* Stored records *
══════════════════════════════

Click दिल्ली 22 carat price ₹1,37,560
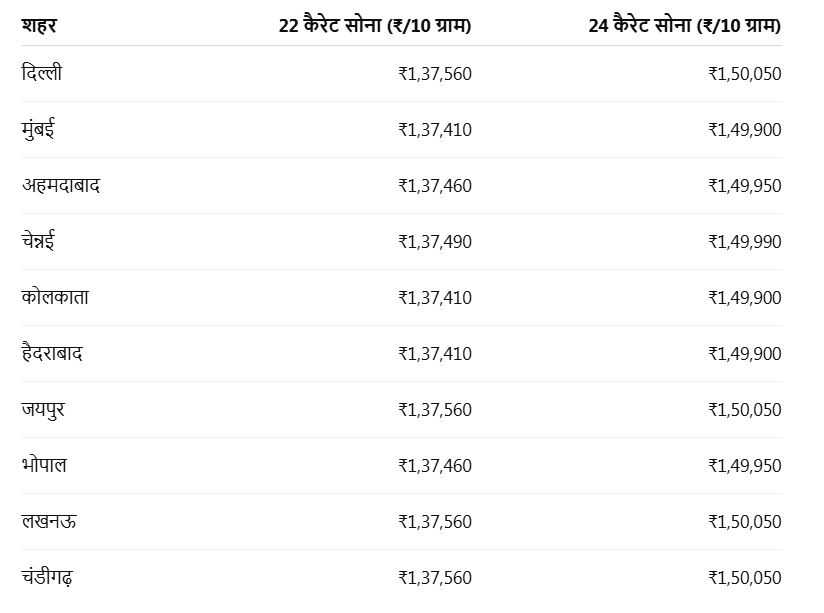Image resolution: width=824 pixels, height=613 pixels. click(x=435, y=74)
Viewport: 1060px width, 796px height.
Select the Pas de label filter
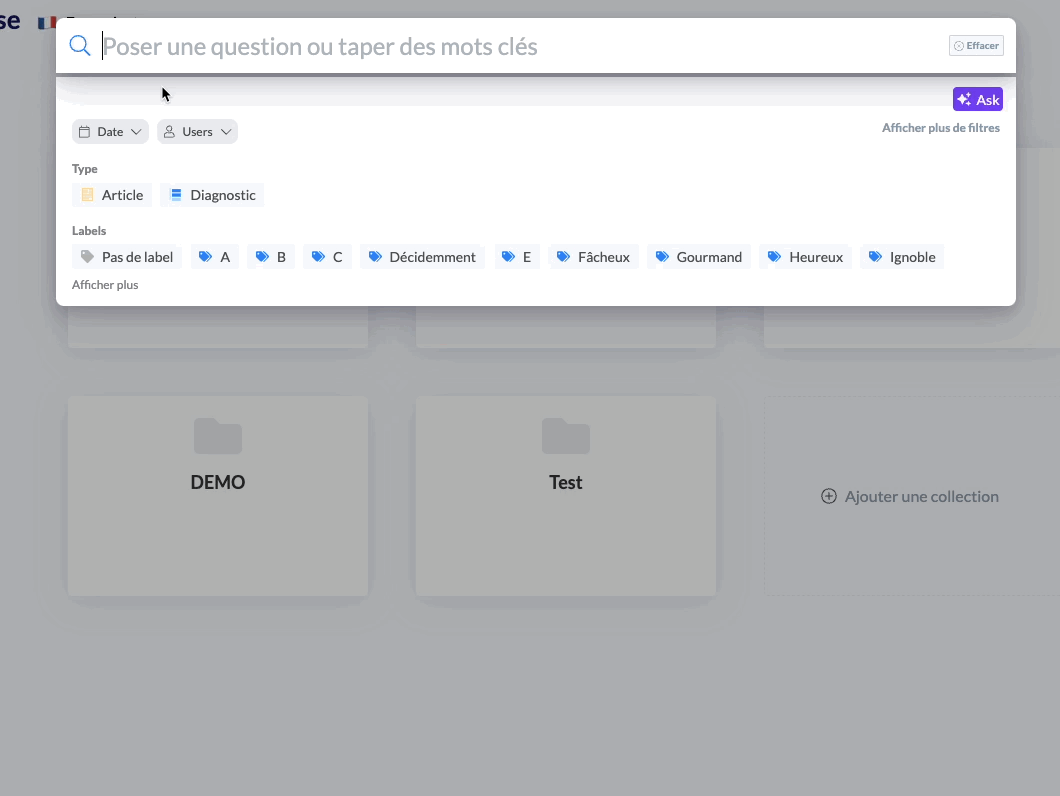click(127, 257)
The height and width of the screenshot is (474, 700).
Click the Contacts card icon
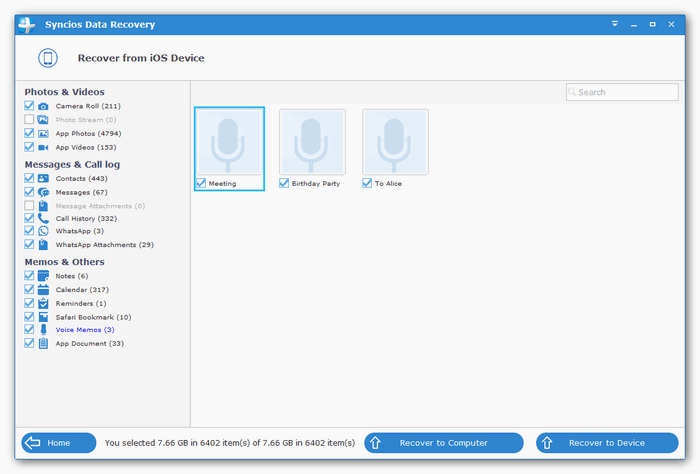[x=44, y=178]
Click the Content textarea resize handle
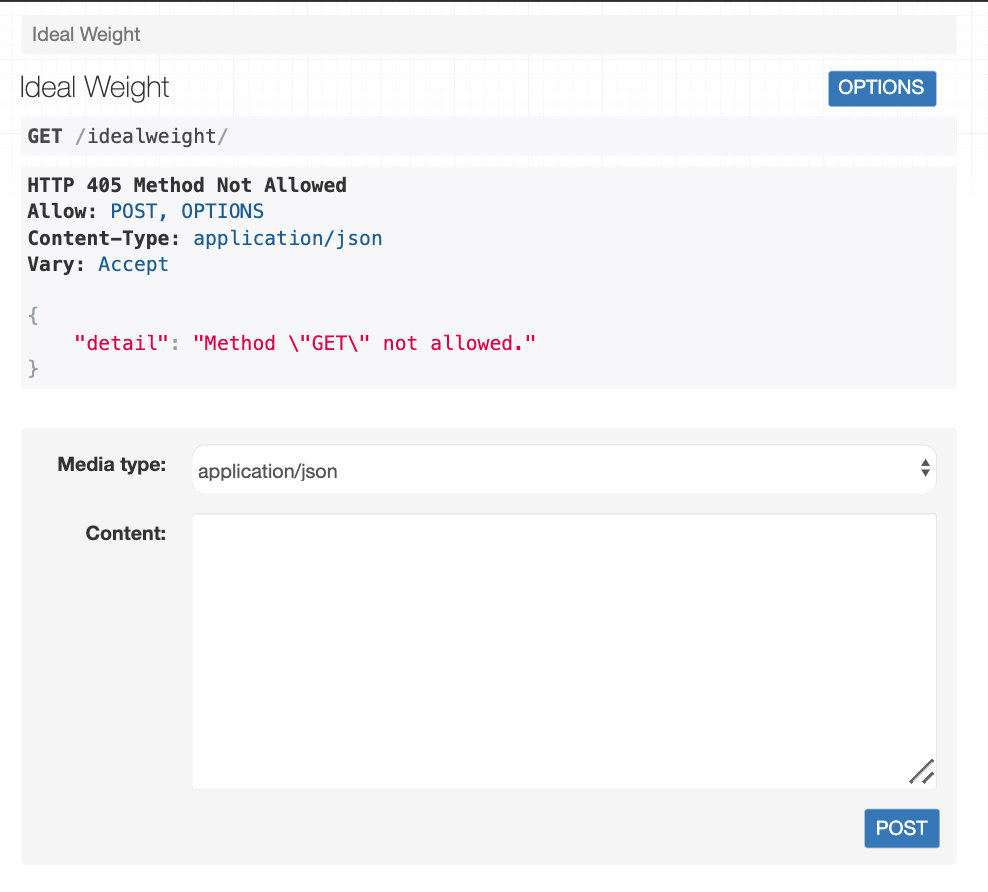The image size is (988, 892). click(922, 771)
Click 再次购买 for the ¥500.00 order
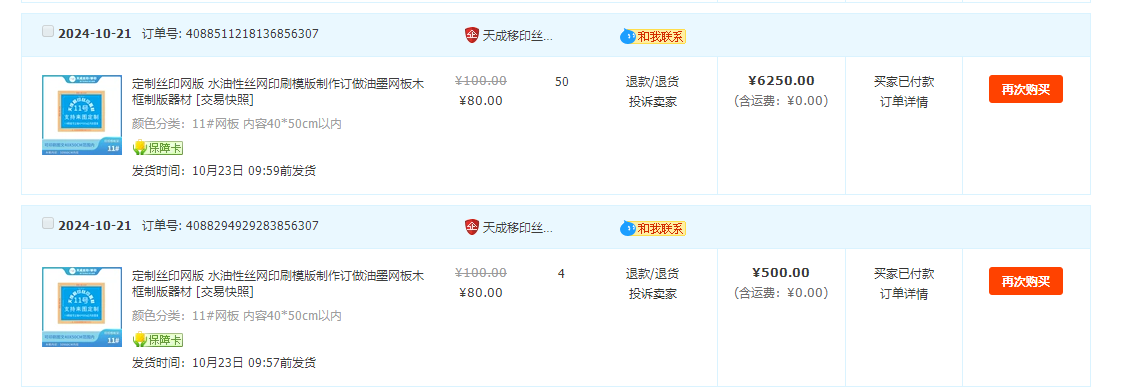Screen dimensions: 1131x391 tap(1025, 281)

══════════════════════════════

* Problem *
Copy every line above exactly; images stay out.

* Answer space *
Click दिल्ली 22 carat price ₹1,37,560
Image resolution: width=824 pixels, height=613 pixels. click(x=435, y=74)
Viewport: 1060px width, 796px height.
Select the Pas de label filter
click(127, 257)
The height and width of the screenshot is (474, 700).
Click the Contacts card icon
[x=44, y=178]
Click the Content textarea resize handle
The image size is (988, 892). click(922, 771)
Click 再次购买 for the ¥500.00 order
Screen dimensions: 1131x391 tap(1025, 281)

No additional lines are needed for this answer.